But not all our shows were glorious like that, here are 2 example of the absolute worst shows. In September 2012 we were set to play this show at a bar called “The Nauti Mermaid” on the Oregon Coast in Lincoln City. We played this show with a band we made friends with playing at a show in Portland. They were called “Mohawk Yard” and they were awesome! More hard rock bluesy type band and they played a lot of ‘Foo Fighters’ covers. Each band was suppose to play 2 hours, and from what I could hear the crowd was responding well to them, so I thought they should respond to us well too, were more heavy my screams are metal type screams, while his was more grungy. So we go in there to set up and on the wall we’re we perform in front of are records of Hank Williams, Willie Nelson, Johnny Cash, I look into the crowd and see a lot of camo hats and start to get that “This ain’t gonna be good” feeling. We start playing and by our third song we pretty much scared all the customers away just like in Roseburg, but this time the owner wasn’t so nice. She comes up to us and goes “What the hell are you guys doing!?” Uhh..this is our set this is how we play haha. She goes “You scared away all my customers..Do you got anything more calm.” So we played our cover of “Come As You Are” by Nirvana and our slow song for my good friend who died in a car crash in high school called “A Song For KCO” and then as Mohawk Yard came back in the owner goes to the Singer “Did you book these guys!?” And he goes “No they invited us to this show.” “Well, they just scared away all my customers.” So I go “Come on guys let’s get off the stage,” and Jered said “Come on, man! Don’t be a pussy,” and I said “No man, I’m done with this place” and walked away pissed off, so the band got off too. Taz then asks her if we could get paid for driving fucking 4 hours for this shit and she told us to e-mail the booker and he may pay us, but she wasn’t going to pay us, so we left pissed the fuck off and broke. We did e-mail the booker who obviously didn’t even listen to our music, and he felt terrible about what happened and he did pay us and paid us well. So like I said “DO RESEARCH BEFORE YOU BOOK!”

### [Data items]
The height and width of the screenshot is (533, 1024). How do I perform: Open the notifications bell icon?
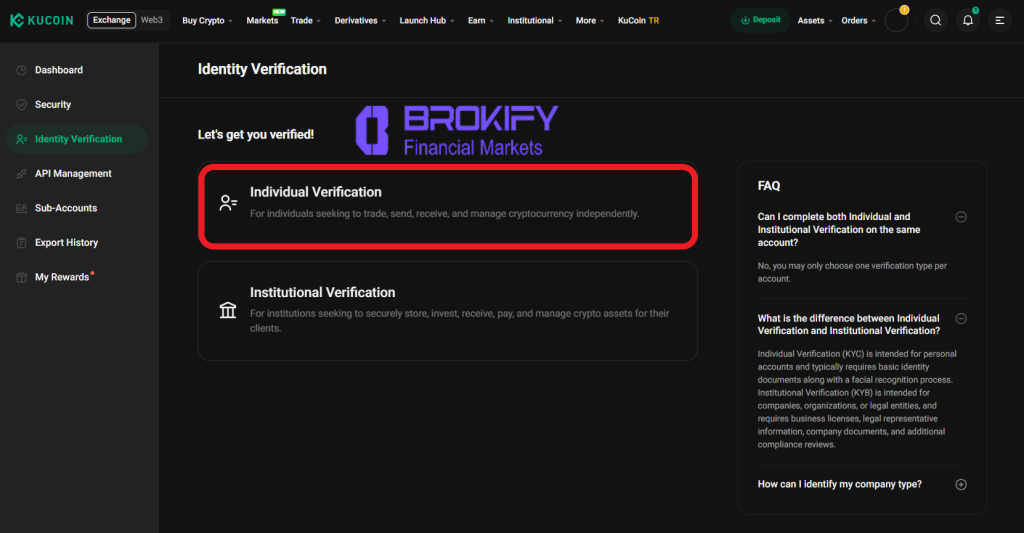click(967, 20)
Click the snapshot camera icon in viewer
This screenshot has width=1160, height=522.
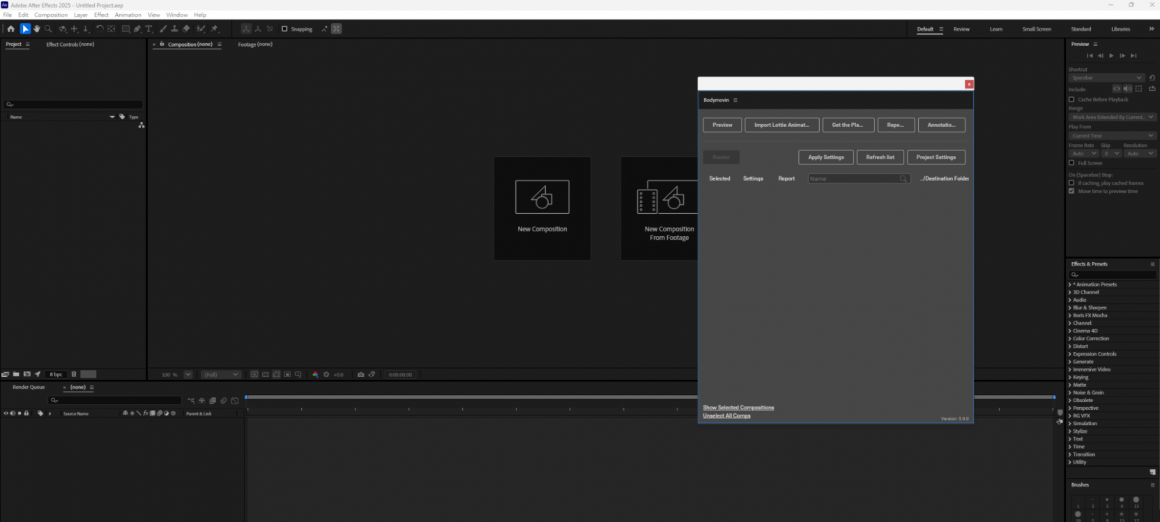[x=361, y=374]
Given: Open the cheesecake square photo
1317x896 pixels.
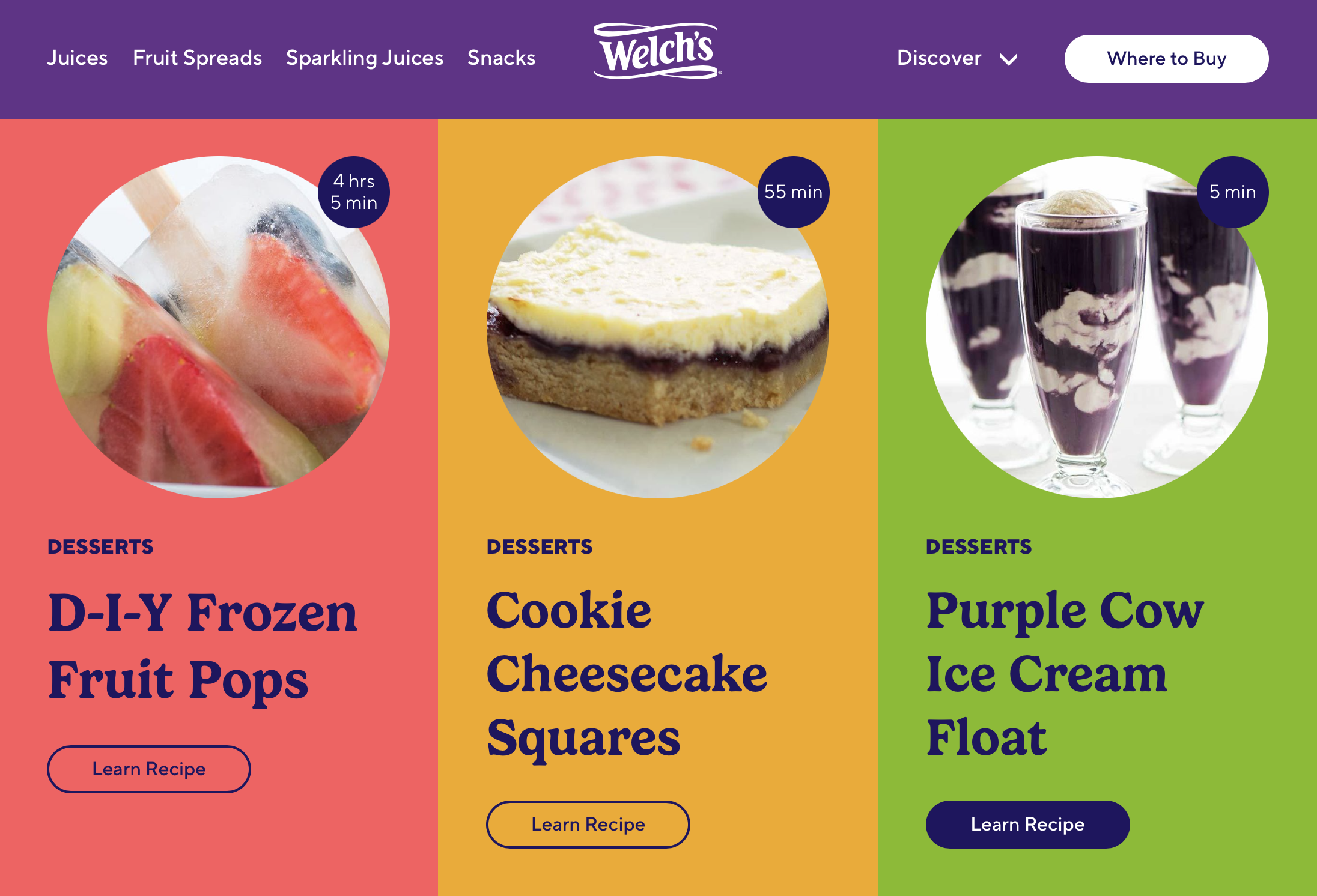Looking at the screenshot, I should [658, 327].
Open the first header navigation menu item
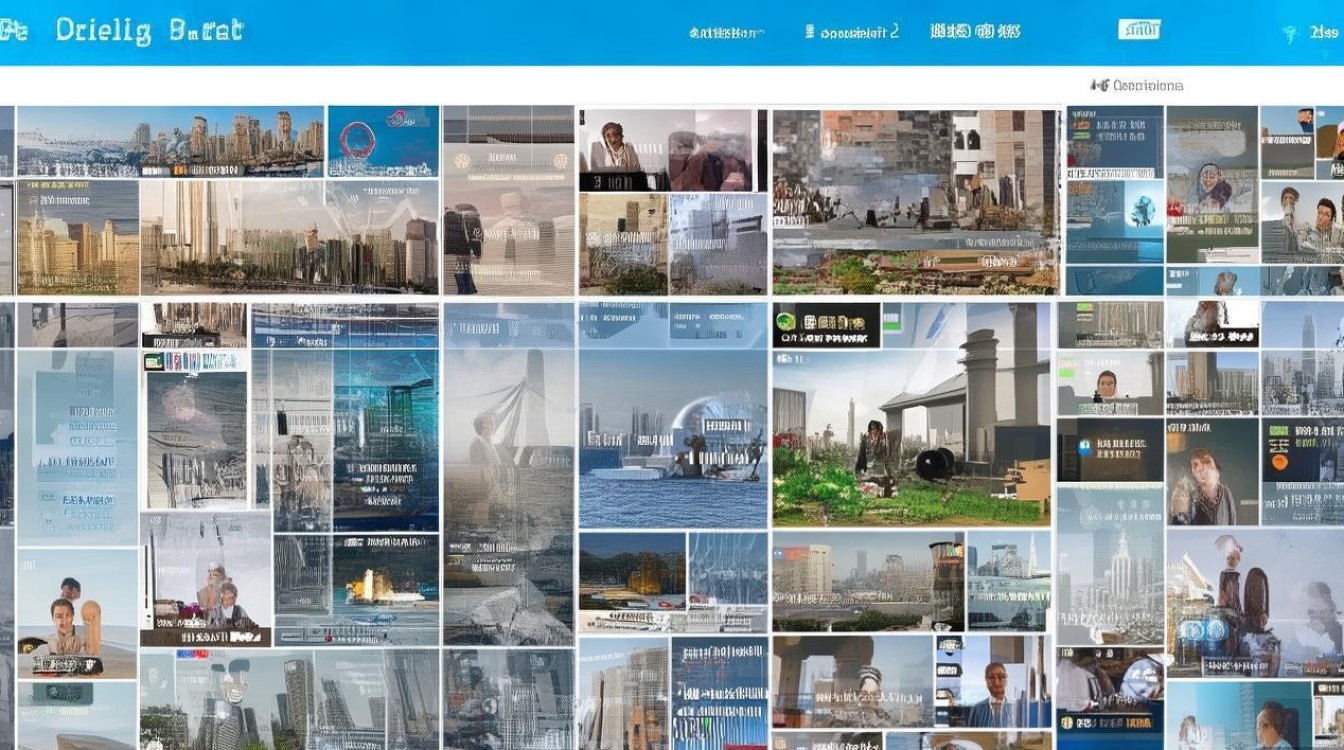 726,32
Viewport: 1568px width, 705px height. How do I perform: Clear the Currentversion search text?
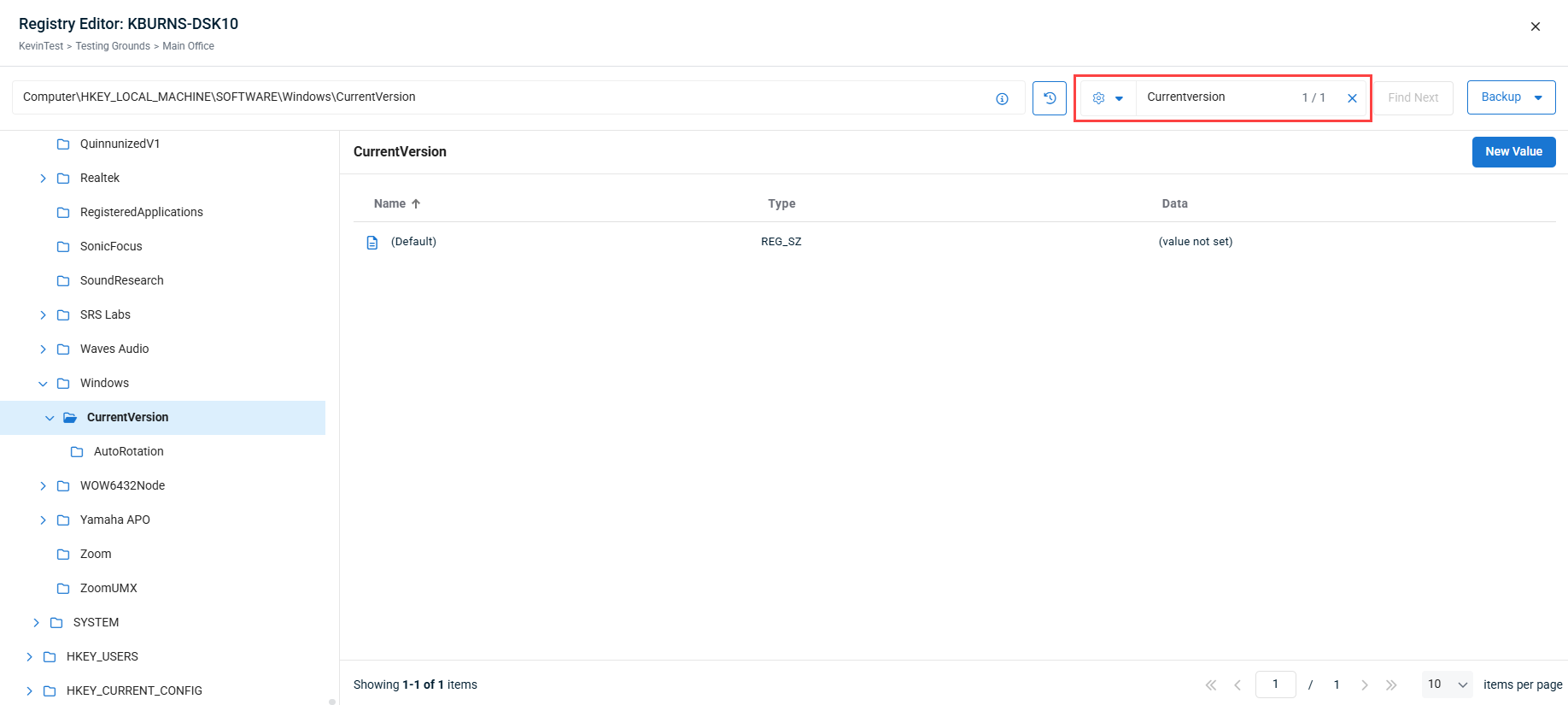click(x=1352, y=98)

### [COMPLETE THE FOLLOWING]
- A) Answer the following questions using the account of the band's Lincoln City show.
(i) In what month and year was the show at "The Nauti Mermaid" scheduled?
(ii) Which song by Nirvana did the band play after the owner asked for something calmer?
(iii) How many hours had the band driven to reach the show?
- B) Continue the account of the band's Lincoln City show, picking up after its final sentence.

### [ANSWER LIST]
- A)
(i) September 2012
(ii) "Come As You Are"
(iii) 4 hours

- B)
Another bad show was a show that didn’t..even..happen. We were scheduled to play at a show at this place called “Club M.I.D.A.S” in Chehallis, Washington. Our GPS lead us to this little strip mall and we get out and our looking all over this place. Somehow we end up walking through this Mexican wedding with a mariachi band playing and everything and we go “Uh..This is the wrong place.” So we come to find out the venue is at the back of this strip mall. This show was put together by a promotion company who made a big mistake. This place is a venue that is just a music venue not a bar, so there’s not a draw unless there is a good show and they got two out of town bands to play this show. That’s a problem because no one knows who the fuck we are. So we go in and it has one of the coolest stages I’ve ever seen. Each member gets like there own rising platform. But the shows about to start and the only other people there are the other band that was to play and their girlfriends. The owner comes up and says “I’m sorry guys, doing this show with no one here would just cost us too much money, we can’t do it.” Then after that the promoter and the owner got into a screaming match out in the parking lot. The promoter walks by us and goes “Sorry guys, I guess the owner of this place is a FUCKING BITCH!!” So we didn’t get paid for that 8 hour journey either and didn’t even get to play. So, don’t make the mistakes we made, if you’re playing out of town you should always have at least one local band for a draw.
By early 2013 we were really wanting a Rhythm Guitarist who could really fit our sound and jell with us and make our sound more powerful. I will always feel Black Hare’s Power ain’t fully there unless we have 5 members, and when that 5th member jells with us, it just shoots our sound in to the stratosphere. James recommends we try a guitarist who was the Lead Guitarist in one of his previous bands called ‘Behind the Wire.’ That guy was Tim Eastland, the same guy who almost 2 years ago responded to my ad after Jered. We brought him and IT WORKED! He added to our sound and fit in perfectly with our personalities and was just a easy going guy.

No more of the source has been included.